## Directions for this task
Return the lines below that contain "computer".

Collected data:
%%
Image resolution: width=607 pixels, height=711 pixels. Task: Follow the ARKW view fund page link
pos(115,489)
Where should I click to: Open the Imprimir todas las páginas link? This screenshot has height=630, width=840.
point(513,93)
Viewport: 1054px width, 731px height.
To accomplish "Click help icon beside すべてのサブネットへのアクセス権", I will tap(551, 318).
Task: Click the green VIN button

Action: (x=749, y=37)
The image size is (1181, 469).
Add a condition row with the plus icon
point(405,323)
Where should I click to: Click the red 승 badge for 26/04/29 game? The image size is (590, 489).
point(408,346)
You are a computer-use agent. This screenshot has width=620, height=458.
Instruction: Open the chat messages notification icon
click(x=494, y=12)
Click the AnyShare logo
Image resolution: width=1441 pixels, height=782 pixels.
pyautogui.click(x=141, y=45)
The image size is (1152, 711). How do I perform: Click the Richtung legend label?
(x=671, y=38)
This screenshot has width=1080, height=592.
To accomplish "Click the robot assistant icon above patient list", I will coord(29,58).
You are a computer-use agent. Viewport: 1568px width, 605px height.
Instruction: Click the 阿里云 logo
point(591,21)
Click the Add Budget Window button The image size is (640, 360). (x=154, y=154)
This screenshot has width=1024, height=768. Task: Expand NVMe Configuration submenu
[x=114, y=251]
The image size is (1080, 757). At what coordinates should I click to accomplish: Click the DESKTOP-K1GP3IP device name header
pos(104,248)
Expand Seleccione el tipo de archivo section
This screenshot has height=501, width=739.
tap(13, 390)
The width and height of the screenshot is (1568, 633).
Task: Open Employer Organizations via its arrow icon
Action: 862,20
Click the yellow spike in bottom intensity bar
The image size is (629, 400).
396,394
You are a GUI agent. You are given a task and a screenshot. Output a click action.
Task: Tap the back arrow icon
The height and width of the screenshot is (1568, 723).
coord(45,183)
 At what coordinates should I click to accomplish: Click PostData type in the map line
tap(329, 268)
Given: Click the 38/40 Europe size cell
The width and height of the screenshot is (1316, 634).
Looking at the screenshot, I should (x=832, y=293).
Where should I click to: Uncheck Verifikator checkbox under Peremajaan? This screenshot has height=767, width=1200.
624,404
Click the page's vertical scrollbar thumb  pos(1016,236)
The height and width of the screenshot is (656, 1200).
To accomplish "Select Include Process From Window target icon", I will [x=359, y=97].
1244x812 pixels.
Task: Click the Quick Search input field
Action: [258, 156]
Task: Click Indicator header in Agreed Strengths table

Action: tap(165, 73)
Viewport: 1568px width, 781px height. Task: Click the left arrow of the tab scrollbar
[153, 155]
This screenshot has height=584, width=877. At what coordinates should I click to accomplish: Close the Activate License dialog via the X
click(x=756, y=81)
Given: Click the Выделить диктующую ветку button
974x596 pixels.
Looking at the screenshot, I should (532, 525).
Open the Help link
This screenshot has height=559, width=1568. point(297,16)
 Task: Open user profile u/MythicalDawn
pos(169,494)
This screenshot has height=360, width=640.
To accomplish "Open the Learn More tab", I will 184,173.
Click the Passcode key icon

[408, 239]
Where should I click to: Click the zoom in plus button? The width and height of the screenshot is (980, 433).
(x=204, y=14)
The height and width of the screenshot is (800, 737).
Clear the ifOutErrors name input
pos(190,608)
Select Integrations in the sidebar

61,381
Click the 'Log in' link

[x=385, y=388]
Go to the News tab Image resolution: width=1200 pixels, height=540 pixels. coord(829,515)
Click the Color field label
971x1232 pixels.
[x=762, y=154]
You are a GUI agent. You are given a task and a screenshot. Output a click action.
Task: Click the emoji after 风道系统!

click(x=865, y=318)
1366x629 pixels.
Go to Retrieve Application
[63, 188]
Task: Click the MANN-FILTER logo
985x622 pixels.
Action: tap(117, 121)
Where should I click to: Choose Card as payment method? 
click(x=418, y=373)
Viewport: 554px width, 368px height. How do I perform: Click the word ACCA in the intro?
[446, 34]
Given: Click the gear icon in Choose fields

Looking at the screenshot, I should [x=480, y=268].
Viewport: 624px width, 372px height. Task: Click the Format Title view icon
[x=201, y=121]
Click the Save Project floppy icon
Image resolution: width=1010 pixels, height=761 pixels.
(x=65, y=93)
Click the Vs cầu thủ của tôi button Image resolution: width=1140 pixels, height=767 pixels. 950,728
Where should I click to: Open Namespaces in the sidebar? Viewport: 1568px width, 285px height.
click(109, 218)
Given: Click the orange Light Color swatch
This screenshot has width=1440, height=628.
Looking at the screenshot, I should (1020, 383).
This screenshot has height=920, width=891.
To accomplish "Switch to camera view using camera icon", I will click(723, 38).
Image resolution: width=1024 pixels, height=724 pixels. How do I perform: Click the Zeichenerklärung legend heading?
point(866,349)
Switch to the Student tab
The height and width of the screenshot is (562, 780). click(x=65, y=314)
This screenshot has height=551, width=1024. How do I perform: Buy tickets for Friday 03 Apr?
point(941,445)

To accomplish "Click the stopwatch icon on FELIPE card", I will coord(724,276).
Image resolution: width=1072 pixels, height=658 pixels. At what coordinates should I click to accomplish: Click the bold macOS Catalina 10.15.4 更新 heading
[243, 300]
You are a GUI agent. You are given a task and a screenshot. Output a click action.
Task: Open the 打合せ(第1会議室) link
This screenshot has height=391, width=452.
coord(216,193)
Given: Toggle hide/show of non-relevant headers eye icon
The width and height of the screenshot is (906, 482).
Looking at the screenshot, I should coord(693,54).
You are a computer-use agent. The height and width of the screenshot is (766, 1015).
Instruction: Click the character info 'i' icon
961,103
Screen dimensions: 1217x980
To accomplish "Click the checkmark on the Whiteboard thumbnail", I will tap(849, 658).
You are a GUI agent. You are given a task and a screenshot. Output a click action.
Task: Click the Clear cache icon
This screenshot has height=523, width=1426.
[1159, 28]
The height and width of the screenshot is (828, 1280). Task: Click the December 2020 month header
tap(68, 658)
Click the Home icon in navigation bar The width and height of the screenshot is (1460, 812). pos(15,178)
%%
## Your response
You are a computer-use agent. This screenshot has width=620, height=458.
You are a computer-use agent. Viewport: 1568px width, 605px height.
You are a computer-use agent. The height and width of the screenshot is (766, 1015).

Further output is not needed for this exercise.